В путь-дорогу! Том III - Петр Дмитриевич Боборыкин
Телешіевъ началъ учить его по-русски, за что нѣмецъ каждый день благодарилъ его, повторяя, что онъ ему дѣлаетъ чуть не благодѣяніе, потому что послѣ докторскаго диплома онъ поѣдетъ въ Россію искать счастія.
Съ остальными работавшими въ лабораторіи Телепневъ оставался на довольно сухомъ знакомствѣ, но пока не имѣлъ еще ни съ однимъ непріятныхъ столкновеній. Но онъ никакъ не могъ безъ улыбки смотрѣть на постоянно комическую важность, съ которой каждый студентъ выдѣлывалъ всѣ манипуляціи, начиная отъ шпринцованія до процѣживанія какого-нибудь раствора. Онъ только въ Д. понялъ, что гдѣ столкнутся русскіе съ нѣмцами, тамъ непремѣнно русскіе начнутъ зубоскалить, а нѣмцы озлятся — и выйдетъ шкандалъ.
Лабораторную семью завершалъ служитель, или, на туземномъ языкѣ, калифакторъ, Кизанъ, глупой рожи чухонецъ, въ туго-накрахмаленныхъ воротничкахъ, торчавшихъ изъ-подъ синяго стоячаго воротника.
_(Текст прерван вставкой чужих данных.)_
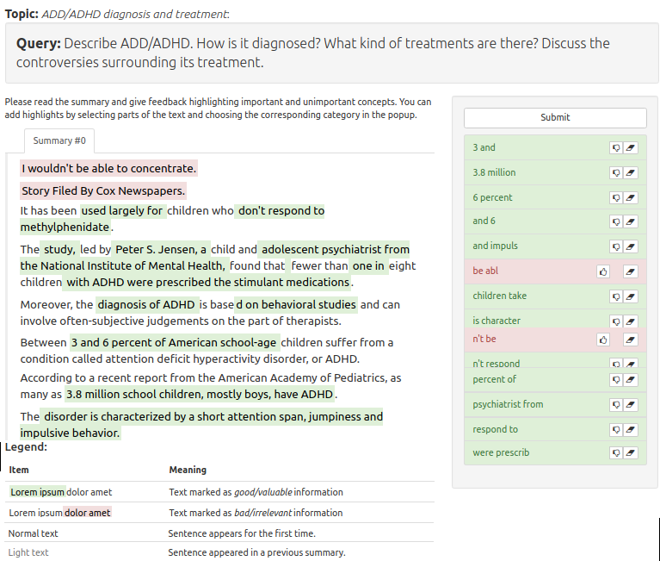The image size is (660, 561).
Task: Click eraser icon next to 'and 6'
Action: point(631,221)
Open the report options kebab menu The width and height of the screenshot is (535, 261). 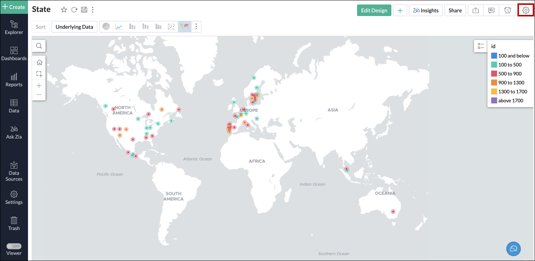pos(93,9)
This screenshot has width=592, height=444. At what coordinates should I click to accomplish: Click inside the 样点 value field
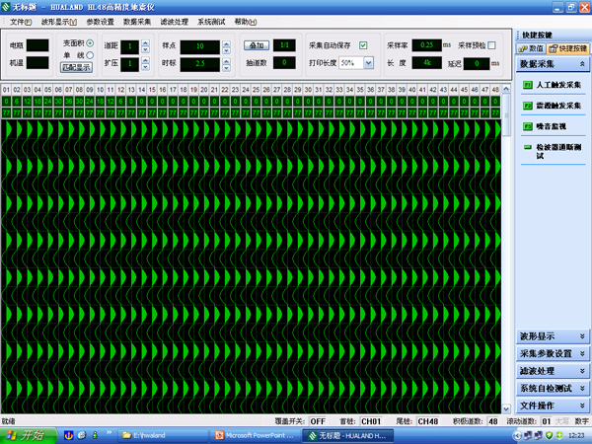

Этотъ Кизанъ каждый день поражалъ безтолковщиной, по все-таки терпѣлся по тому обстоятельству, что профессоръ Шульцъ не въ состояніи былъ сдѣлать на пего окрикъ, а каждое утро, увидавши, напримѣръ, что Кизанъ, по своему усмотрѣнію, переставилъ какой-нибудь растворъ изъ холодной бани на паровикъ, только начиналъ себѣ ерошить волосы снизу вверхъ, фыркалъ и бѣжалъ къ своему рабочему столу, развѣвая фалдами.
Для перваго семестра Телепневъ остановился на трехъ предметахъ, но за то ходилъ на нихъ постоянно. Изъ интереса побывалъ онъ также и у другихъ профессоровъ — по разу. Талантливыхъ людей было мало, еще меньше краснорѣчивыхъ; нѣкоторые даже поражали сушью своихъ чтеній; но съ перваго же раза чувствовалось, что каждый нѣмецъ-спеціалистъ дѣлалъ свое дѣло честно. Доступъ ко всѣмъ къ нимъ былъ свободный, и вообще нравы аудиторій, кромѣ нѣсколькихъ общихъ университетскихъ формальностей, отличались крайней простотой: бурши входили прямо въ аудиторію въ своихъ чуйкахъ, плащахъ и галошахъ, никто не вставалъ при входѣ профессора; а когда лекція переходила за урочный часъ, то вся аудиторія преспокойно начинала шаркать ногами, напоминая профессору, что пора кончить. Нѣмцы являлись съ картонными манками, раскладывая ихъ на древнихъ, желѣзныхъ столахъ, изрѣзанныхъ фамиліями, и каждый втыкалъ передъ собой костяную чернильницу съ гвоздемъ внизу.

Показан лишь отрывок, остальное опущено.